I applied around early December and got an email to talk with the recruiter. This seemed fine and was a standard get-to-know-you call (what's your experience, what are you looking for, etc).
Then you're given a choice of an hour-long coding session with an engineer, or a take-home assignment which you can submit which then you can discuss with the engineer. I opted for the take-home so I can carefully craft a solution with nuances and then have a very high-level and productive discussion with the engineer. The take-home assignment is literally just taking a very simplified architecture of their business model and to implement an router algorithm to minimize cost for order items going to pharmacies. I submitted my work and had a good interview with the engineer (she noted it was the most through submission she saw for that exercise). After that we talked more about what it's like to be an engineer at the company and the workflows and tech stack, etc. The recruiter got "swift and positive" feedback.
Then I was given 5 hours worth of on-site interviews. The recruiter gave me a syllabus and I was told to "ask very high level questions" and to be inquisitive because that's what they were looking for. Being that I am interviewing elsewhere and currently employed (and being so close to the holidays), we were forced to break it over two days (and only two days after my last interview with the other engineer). But I only needed one day to have the process end.
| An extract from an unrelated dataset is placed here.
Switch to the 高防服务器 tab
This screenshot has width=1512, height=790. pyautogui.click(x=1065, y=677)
The one day of onsite had two back-to-back interviews. First was a coding challenge. Although I was asking what certain edge cases could possibly fail and what the best structures could be for the solution, the engineer told me to "pick up the pace" and to optimize for time, which I took as a negative sign because I pushed back and asked if they were just looking for someone who can mindlessly push out code without thinking about it. To the engineer's admission at the end, I fulfilled the test cases to satisfaction, but I voiced my displeasure at the engineer's attitude and handling of the interview. The question though somewhat resembled business logic they'd face in their platform so that was nice. However, he also only gave me 5 minutes to ask questions (which is not enough time at all. Remember, I'm interviewing them as well)
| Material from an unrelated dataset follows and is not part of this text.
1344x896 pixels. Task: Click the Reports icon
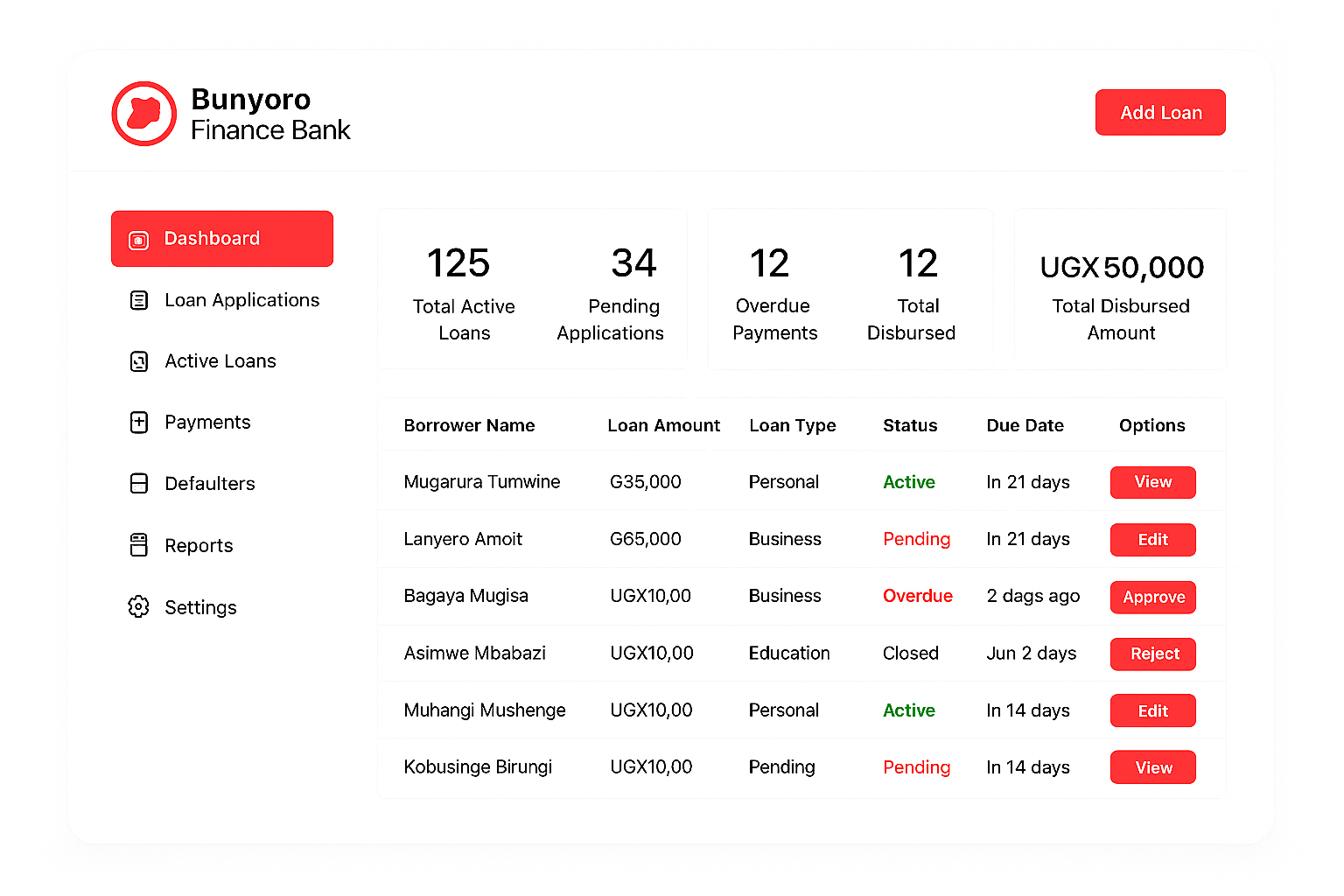pos(139,545)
Second interview that day was a roleplaying exercise with the engineering manager, where you're only given a very high-level diagram of the company's technical architecture, and then given a random prompt of a bug happening on production and trying to figure out what the problem is. The problem statement was along the lines of "there's a user that is experiencing a slowdown on a certain page". The answer was eventually there was an open transaction that needed to be closed, but that's very hard to get to the conclusion because you don't know what logging they have and you don't also have access to the table structure in the DB. It came from a bad DB patch, which I was able to identify was something that should have never passed code review but admittedly I wasn't able to connect the two in time. The format was intriguing however, and I may use it in my own interviews in the future, but I think it wasn't handled well on their end (as my commentary on their development processes and red flags I raised that led to the issue ended up being disregarded. Remember, I am also interviewing THEM). Again, they only allotted for 5 minutes at the end for questions (that's what they planned at the start of the interview, it wasn't a timing issue).
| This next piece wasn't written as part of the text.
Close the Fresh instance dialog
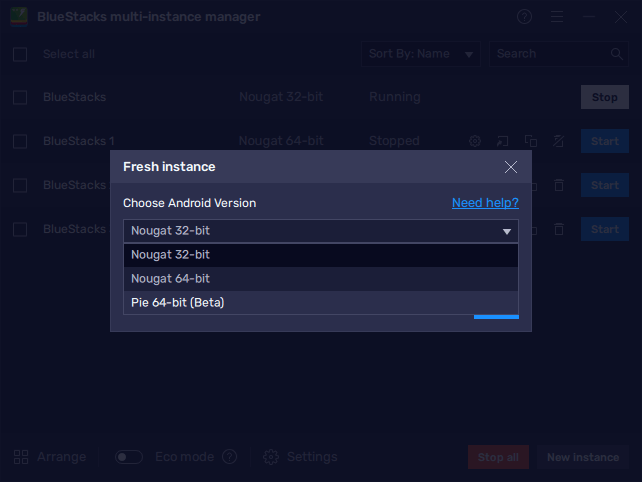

After that I got an email from the recruiter saying they would not move forward with the rest of the onsite, in which I then detailed the rest of my grievances with my experience with the onsite. The other three interviews would be DB/System design, peer review, and then an interview with leadership.
The onsite is not structured well, but the take-home was fair and allowed to showcase my engineering experience and the recruiter was nice throughout the process. The engineers for the onsite were pretty problematic in their execution, however.